◆ **PROBLEM STATEMENT**
Exactly reproduce the line that contains "Viewport: 1080px width, 568px height." and all lines after it in the entries below, through the very last line.

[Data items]

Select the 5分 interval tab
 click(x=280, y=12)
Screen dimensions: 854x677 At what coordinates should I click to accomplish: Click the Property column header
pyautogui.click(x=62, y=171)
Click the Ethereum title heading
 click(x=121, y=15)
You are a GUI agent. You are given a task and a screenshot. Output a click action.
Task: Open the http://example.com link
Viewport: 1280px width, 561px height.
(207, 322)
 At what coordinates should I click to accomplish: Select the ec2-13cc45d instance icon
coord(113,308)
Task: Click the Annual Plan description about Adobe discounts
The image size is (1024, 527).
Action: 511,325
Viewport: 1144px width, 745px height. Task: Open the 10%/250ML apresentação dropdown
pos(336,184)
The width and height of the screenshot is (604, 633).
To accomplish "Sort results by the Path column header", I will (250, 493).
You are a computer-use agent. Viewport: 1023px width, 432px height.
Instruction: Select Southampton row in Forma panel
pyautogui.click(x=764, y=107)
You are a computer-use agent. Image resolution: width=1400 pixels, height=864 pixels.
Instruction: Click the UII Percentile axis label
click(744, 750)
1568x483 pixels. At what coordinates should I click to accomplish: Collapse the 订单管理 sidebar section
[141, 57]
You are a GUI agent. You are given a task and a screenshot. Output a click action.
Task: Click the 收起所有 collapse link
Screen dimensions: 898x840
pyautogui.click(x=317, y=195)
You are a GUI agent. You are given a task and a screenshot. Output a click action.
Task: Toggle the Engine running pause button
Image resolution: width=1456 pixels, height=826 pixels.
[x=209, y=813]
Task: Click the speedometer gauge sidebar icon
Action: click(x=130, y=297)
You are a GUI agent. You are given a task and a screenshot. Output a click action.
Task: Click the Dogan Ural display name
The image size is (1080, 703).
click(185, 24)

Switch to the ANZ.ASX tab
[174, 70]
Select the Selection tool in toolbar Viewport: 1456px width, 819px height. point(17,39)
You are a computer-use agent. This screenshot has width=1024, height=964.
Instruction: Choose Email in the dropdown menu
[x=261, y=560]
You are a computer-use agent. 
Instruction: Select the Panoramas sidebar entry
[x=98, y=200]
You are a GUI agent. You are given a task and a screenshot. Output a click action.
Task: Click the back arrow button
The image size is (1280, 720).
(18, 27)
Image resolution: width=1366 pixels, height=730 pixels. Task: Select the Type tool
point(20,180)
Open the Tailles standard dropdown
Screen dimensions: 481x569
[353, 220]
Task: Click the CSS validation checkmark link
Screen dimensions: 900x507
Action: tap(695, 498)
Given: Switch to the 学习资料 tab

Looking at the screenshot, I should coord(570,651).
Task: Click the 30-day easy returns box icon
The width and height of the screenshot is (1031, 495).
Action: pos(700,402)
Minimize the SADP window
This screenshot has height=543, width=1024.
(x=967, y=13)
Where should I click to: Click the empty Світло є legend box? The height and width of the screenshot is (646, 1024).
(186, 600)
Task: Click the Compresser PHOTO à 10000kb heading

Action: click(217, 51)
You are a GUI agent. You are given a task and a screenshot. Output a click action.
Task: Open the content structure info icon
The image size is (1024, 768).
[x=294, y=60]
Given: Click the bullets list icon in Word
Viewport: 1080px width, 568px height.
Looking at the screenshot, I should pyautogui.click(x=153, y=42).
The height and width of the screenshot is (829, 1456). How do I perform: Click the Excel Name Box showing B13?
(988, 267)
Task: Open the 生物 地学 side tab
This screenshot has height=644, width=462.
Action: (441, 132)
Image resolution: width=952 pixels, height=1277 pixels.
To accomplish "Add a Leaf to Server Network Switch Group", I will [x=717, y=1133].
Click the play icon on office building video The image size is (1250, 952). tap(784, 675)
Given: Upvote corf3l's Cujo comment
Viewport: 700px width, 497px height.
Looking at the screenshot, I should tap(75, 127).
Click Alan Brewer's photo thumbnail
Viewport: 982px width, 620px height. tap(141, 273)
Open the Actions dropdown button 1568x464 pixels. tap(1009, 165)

◆ **ANSWER FOR THE TASK**
Viewport: 1080px width, 568px height.
Looking at the screenshot, I should pyautogui.click(x=153, y=42).
The height and width of the screenshot is (829, 1456). How do I perform: Click the Excel Name Box showing B13?
(988, 267)
Task: Open the 生物 地学 side tab
This screenshot has height=644, width=462.
Action: (441, 132)
Image resolution: width=952 pixels, height=1277 pixels.
To accomplish "Add a Leaf to Server Network Switch Group", I will [x=717, y=1133].
Click the play icon on office building video The image size is (1250, 952). tap(784, 675)
Given: Upvote corf3l's Cujo comment
Viewport: 700px width, 497px height.
Looking at the screenshot, I should tap(75, 127).
Click Alan Brewer's photo thumbnail
Viewport: 982px width, 620px height. tap(141, 273)
Open the Actions dropdown button 1568x464 pixels. tap(1009, 165)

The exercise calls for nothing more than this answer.